* Exercise description: Your copy should hold only the lines from the one with "This screenshot has" to the one with "Task: Click the", both included, each exactly as it stands below, with no pictures.

------------------------------------------------------------

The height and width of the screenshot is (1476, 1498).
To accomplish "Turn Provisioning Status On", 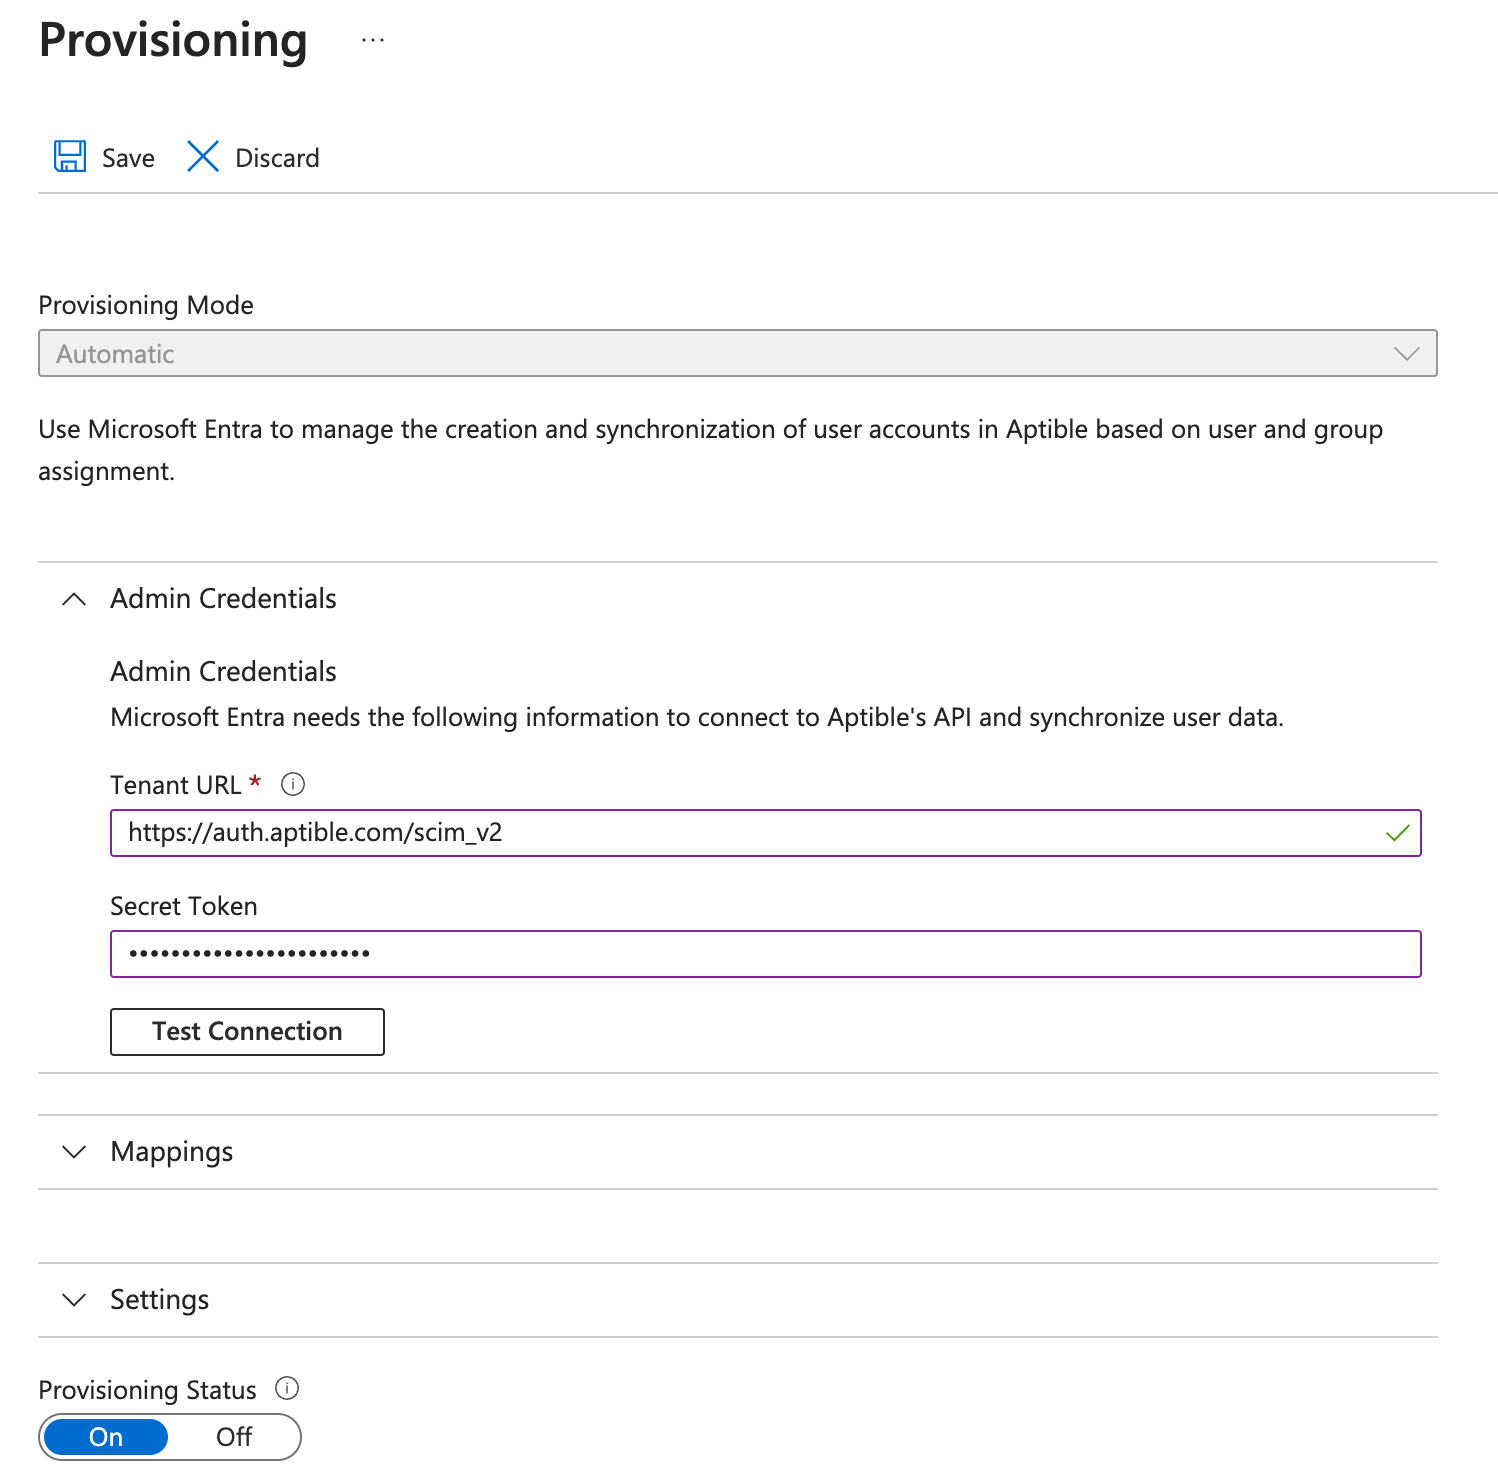I will coord(106,1437).
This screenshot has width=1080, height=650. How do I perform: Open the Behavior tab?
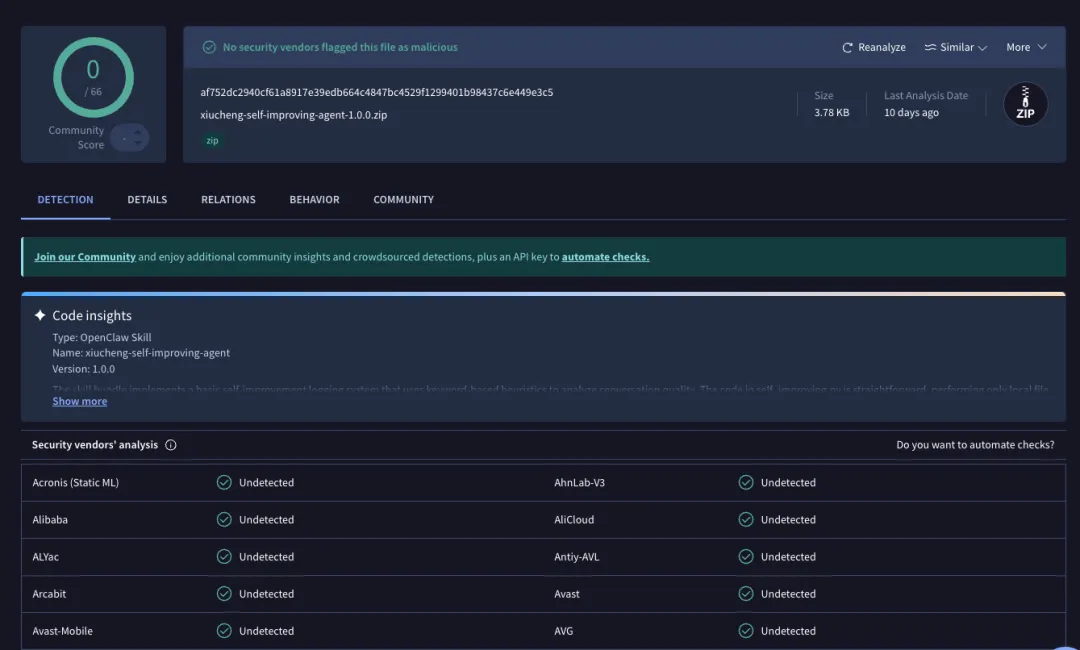coord(315,200)
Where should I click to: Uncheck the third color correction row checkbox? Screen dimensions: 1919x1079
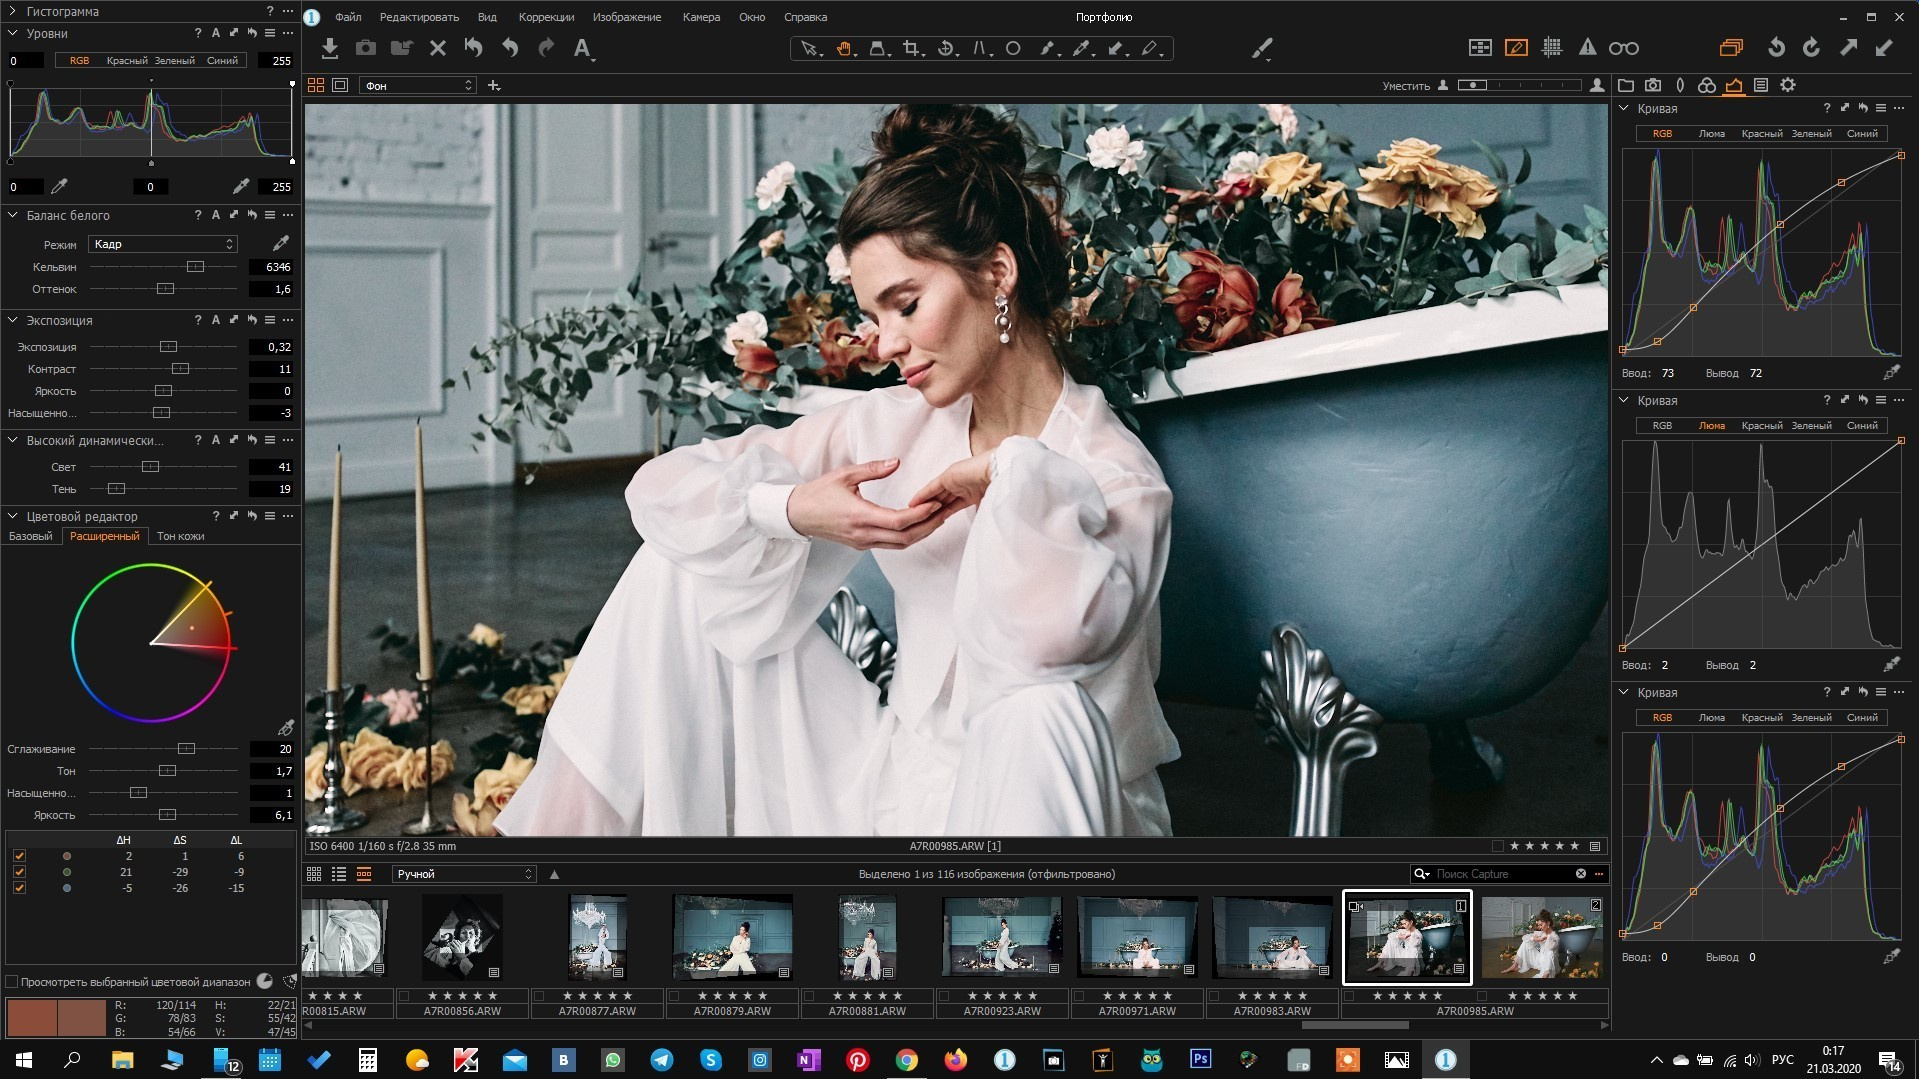click(19, 888)
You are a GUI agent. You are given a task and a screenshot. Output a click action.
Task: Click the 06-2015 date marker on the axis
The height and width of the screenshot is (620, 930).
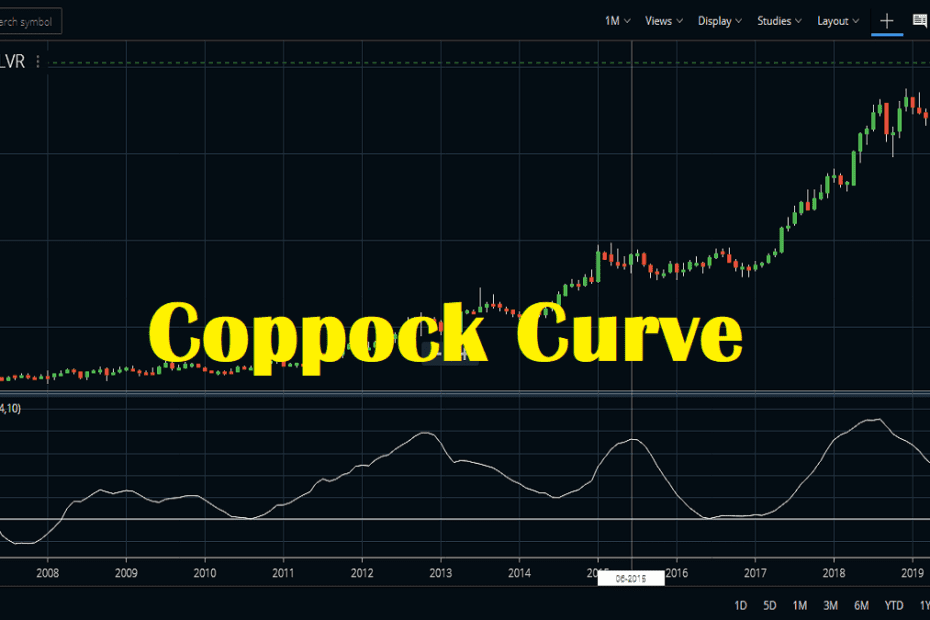pos(633,577)
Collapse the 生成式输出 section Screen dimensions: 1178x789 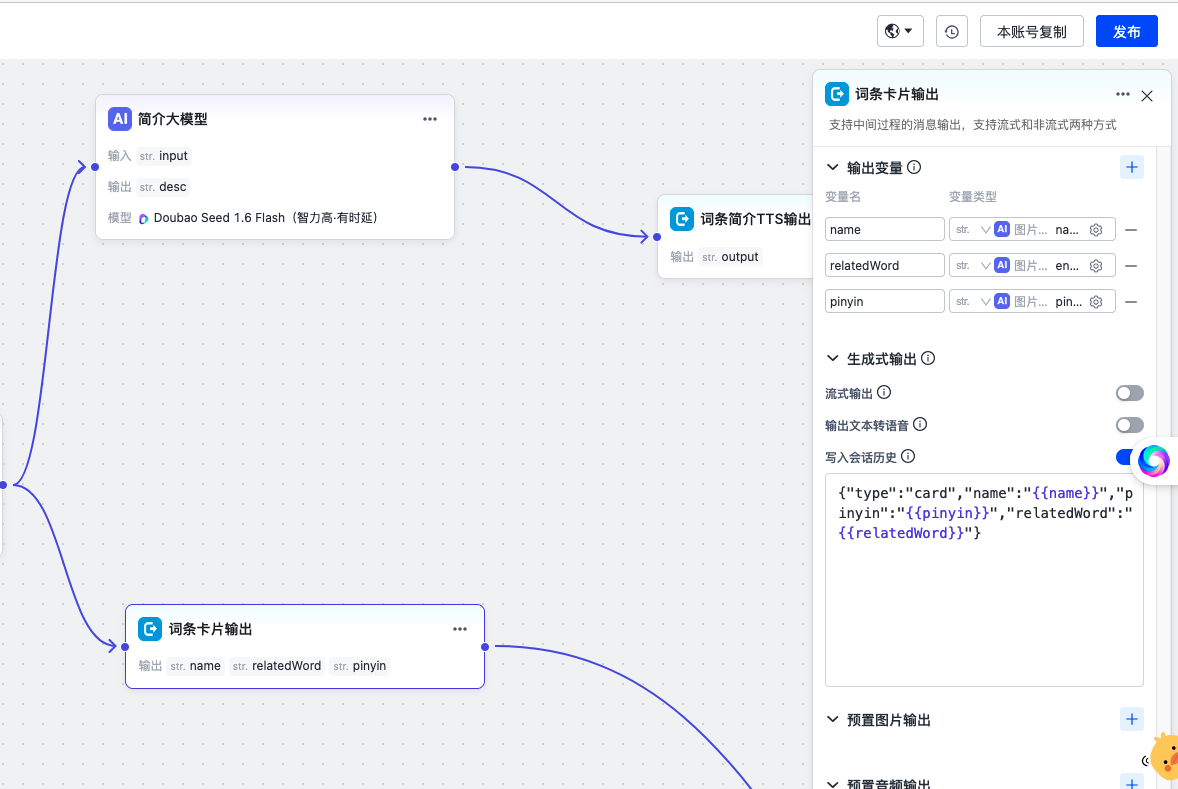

------------------------------------------------------------

* Answer for the task:
This screenshot has width=1080, height=650. How do I perform: Open the Behavior tab?
coord(315,200)
Where should I click to: Uncheck the third color correction row checkbox? Screen dimensions: 1919x1079
click(19, 888)
You are a GUI agent. You are given a task and a screenshot. Output a click action.
Task: Click the 06-2015 date marker on the axis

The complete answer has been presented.